We started the day back on the small 40 foot circles again. But this time since the rain, they are slick. It works out well. The goal is to go all the way around the circle in a slide. I cannot do it. I can get about halfway round in a slide, but cannot really get it go all the way around. I need to work on that.
Then we set up the cones in rows with the cones about 30 feet apart on the row, and the rows about 60 feet apart. You zig zag back and forth and slide the back end with the brake around the turn, then rocket back toward the other side. This one I can do, but not perfectly. I get it right 75% of the time, but still miss it at others.
Next up was grinding down a log laying down on the ground. Grinding, meaning one wheel on each side of the log so that you are traveling down the length of the log, but your bike is going sideways. Great trail skill for when your wheels are not following one another. Keep the gas on, stand up and balance the bike. I can do this.
Next up was a corner rut.

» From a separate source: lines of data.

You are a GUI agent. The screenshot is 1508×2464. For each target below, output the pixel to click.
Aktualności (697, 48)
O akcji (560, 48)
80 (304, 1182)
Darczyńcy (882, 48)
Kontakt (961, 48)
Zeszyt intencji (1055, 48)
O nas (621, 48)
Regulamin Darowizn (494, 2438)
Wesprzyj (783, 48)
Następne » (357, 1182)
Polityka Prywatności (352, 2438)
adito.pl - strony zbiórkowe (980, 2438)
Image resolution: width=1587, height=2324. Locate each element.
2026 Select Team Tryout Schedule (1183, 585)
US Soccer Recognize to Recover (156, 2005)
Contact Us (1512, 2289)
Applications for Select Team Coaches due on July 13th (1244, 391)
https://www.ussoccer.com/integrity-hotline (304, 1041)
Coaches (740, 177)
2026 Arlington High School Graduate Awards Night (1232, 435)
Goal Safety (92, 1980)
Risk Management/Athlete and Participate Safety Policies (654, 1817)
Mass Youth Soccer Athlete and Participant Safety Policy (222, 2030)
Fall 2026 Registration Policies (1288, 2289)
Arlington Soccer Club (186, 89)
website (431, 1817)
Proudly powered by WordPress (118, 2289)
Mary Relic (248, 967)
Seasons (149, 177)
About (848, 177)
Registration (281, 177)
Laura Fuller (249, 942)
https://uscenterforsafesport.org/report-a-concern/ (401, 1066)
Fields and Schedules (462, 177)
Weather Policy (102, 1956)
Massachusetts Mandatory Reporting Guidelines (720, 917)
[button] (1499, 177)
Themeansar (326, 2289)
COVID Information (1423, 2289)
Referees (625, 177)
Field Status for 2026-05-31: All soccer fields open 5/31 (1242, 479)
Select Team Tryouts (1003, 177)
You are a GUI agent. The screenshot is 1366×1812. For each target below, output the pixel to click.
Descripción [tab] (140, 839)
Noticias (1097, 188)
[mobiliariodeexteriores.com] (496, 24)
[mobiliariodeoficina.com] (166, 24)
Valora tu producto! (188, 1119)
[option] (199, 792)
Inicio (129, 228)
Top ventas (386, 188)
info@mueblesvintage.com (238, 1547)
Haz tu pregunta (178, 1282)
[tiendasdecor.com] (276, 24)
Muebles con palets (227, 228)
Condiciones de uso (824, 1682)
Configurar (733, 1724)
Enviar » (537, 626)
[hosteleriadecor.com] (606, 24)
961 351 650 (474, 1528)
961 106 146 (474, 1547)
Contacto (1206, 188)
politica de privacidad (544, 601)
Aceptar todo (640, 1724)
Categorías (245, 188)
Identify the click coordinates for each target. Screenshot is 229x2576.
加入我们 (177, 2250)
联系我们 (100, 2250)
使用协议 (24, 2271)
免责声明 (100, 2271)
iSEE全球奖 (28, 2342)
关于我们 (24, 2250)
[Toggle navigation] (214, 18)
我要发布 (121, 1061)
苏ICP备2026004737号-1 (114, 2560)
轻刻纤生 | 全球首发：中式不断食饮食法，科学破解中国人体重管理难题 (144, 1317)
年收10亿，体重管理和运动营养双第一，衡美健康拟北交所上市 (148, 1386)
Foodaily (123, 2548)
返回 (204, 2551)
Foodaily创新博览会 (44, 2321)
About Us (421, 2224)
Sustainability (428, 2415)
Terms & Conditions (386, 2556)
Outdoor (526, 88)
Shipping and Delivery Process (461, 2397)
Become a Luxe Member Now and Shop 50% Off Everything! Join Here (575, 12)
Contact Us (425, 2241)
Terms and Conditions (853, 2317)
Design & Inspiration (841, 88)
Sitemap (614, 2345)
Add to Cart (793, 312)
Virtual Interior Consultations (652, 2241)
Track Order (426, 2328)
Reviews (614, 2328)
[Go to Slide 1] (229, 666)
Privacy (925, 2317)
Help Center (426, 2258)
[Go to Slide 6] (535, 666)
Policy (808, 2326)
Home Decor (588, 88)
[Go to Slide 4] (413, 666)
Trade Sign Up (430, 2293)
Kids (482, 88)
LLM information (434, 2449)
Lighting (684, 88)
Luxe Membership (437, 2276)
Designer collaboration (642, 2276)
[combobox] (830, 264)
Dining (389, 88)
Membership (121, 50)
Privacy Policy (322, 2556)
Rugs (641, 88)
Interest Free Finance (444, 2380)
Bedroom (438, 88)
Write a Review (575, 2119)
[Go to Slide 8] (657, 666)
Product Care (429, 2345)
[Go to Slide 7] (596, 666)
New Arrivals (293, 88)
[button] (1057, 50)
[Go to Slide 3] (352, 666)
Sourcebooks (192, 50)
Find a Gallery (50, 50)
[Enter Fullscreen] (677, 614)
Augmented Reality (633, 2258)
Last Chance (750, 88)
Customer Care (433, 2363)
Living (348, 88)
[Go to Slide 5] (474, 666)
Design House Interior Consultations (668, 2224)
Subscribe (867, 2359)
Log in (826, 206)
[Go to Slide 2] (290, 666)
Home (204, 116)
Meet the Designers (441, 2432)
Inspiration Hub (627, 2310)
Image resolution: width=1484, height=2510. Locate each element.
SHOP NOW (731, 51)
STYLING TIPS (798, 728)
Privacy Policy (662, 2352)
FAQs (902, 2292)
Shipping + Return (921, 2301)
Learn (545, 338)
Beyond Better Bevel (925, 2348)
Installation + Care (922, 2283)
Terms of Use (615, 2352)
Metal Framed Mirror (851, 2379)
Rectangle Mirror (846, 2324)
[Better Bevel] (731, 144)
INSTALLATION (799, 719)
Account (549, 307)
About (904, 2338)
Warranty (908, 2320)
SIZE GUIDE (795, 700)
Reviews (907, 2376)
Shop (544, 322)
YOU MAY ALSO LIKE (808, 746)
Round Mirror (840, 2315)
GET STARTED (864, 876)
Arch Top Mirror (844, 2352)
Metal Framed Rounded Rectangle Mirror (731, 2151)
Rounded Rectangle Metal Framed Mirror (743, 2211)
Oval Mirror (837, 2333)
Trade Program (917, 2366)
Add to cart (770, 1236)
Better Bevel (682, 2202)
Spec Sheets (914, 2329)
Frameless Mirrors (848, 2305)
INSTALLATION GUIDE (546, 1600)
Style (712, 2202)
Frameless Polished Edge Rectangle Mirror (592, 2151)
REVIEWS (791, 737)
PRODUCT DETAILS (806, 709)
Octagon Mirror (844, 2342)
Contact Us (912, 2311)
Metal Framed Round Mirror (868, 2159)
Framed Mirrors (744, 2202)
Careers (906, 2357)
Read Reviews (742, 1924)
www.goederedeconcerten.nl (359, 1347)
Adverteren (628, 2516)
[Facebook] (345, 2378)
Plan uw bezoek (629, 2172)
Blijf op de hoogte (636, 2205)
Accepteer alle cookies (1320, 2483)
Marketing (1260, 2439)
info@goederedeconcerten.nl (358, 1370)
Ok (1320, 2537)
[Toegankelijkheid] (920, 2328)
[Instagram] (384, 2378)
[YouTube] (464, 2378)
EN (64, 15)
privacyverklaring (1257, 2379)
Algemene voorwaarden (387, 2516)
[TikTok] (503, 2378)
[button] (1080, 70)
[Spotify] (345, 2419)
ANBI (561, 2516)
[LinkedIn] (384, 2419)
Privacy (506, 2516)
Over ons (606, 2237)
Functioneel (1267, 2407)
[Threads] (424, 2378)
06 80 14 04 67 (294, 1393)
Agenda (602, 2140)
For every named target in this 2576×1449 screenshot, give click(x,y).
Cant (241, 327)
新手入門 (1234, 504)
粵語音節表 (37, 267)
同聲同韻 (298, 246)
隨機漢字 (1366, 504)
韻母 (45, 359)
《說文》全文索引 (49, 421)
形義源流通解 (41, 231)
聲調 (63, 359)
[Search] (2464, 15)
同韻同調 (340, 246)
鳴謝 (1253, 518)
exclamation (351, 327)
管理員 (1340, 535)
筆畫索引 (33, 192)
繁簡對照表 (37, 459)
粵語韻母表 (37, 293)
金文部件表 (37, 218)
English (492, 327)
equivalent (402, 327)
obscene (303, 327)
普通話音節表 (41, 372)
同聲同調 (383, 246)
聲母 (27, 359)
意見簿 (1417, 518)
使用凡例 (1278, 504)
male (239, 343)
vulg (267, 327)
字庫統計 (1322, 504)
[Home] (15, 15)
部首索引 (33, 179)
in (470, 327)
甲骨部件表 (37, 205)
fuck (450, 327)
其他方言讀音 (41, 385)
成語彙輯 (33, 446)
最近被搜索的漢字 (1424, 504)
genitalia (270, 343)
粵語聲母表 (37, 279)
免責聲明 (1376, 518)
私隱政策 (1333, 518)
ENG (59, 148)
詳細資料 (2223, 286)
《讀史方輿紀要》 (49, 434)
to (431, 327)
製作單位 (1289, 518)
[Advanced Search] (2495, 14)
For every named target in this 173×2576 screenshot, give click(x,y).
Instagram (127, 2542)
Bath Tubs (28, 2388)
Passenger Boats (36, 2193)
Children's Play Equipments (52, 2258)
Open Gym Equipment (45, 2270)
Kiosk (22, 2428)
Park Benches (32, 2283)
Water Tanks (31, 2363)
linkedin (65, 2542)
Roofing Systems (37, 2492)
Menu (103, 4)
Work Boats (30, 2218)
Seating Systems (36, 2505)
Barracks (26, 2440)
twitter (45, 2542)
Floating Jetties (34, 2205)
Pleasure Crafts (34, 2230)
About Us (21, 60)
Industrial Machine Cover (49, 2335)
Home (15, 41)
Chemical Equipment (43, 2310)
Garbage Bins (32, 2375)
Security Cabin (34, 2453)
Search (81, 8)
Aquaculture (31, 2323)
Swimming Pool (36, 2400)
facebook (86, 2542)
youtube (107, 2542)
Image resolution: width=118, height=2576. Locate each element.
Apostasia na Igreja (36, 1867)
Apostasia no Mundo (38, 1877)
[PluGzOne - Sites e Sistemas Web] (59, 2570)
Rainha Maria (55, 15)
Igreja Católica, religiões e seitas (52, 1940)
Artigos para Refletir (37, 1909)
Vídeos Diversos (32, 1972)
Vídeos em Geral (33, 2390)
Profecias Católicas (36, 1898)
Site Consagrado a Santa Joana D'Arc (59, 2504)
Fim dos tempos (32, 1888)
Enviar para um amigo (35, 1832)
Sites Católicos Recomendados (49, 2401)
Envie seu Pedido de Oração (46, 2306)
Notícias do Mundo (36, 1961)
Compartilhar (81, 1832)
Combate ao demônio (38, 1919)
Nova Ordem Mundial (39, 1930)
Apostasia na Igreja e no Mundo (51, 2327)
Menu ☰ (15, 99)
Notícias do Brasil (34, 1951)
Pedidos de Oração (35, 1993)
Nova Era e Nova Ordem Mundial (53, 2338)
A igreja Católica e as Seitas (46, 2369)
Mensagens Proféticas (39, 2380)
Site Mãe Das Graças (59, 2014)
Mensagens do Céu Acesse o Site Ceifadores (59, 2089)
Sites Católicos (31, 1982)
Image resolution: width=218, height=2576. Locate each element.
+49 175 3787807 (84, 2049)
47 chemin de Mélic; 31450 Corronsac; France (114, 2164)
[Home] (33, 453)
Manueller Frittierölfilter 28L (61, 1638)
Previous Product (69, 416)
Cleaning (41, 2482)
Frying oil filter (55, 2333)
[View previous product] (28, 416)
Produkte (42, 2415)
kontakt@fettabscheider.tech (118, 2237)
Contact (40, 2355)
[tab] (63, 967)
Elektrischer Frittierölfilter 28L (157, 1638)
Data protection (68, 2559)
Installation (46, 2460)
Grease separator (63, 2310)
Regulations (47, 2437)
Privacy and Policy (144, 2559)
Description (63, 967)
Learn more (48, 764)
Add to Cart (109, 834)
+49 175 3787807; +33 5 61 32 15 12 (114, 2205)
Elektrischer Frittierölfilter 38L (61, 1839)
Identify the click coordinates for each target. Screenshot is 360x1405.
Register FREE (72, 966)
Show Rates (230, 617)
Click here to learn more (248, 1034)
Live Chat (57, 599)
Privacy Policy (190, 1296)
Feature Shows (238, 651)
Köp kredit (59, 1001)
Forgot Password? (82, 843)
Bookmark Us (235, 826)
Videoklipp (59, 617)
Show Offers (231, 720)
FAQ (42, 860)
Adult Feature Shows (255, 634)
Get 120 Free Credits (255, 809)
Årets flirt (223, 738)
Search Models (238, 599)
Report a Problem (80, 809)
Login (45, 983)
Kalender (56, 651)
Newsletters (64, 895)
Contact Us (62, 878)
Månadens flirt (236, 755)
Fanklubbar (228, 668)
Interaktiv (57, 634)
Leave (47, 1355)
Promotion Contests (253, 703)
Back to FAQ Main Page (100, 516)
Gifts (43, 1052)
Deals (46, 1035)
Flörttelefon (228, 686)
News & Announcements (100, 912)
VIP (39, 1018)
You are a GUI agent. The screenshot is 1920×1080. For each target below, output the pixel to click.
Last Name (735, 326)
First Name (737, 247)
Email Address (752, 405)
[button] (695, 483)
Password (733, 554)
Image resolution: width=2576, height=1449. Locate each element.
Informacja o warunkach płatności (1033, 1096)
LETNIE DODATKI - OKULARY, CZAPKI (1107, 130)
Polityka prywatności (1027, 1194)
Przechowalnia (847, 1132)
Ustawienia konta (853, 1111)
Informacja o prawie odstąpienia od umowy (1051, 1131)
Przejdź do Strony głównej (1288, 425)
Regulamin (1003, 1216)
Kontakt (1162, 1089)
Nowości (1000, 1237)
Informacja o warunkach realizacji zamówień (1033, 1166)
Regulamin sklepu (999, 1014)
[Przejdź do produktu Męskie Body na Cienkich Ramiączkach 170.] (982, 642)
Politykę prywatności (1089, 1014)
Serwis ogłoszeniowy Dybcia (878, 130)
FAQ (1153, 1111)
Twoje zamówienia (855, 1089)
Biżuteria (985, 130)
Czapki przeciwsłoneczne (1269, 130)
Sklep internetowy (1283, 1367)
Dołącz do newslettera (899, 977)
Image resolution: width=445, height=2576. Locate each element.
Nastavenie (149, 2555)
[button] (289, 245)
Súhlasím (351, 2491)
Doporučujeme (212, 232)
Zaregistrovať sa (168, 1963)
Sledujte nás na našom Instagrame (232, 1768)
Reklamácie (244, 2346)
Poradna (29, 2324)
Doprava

Brake into the turn, peg the front wheel down into the bottom of the rut/berm, get your foot out and get on the gas. I have included a video of Shane doing it first then me doing it both directions.
The last thing we worked on was getting over a big big obstacle. We used a log that was down, that was at least 3 feet around. It was like getting over a culvert or something like that. Wheelie up on, unload the rear suspension to where you were just perched up on top. Then just slide off the back side. Easy as that. But the number of people laying in a heap on the other side was impressive.
All in all, it was a very worthwhile experience. Funny how everything always comes back to the fundamentals. In the case of riding a motorcycle in the woods – balance, throttle brake and clutch control, body position, confidence or commitment.
I learned that I train all wrong. I should be doing more drills and more sprints. I tend to just go out and ride at what I hope is race pace for hours. I should be doing skills drills interspersed with sprint laps. Still probably spend a bunch of time at a riding area while doing it, but just not banging out laps reinforcing the same bad habits.
Old Dogs Can Learn New Tricks. Shane teaching us how to do a rutted out turn.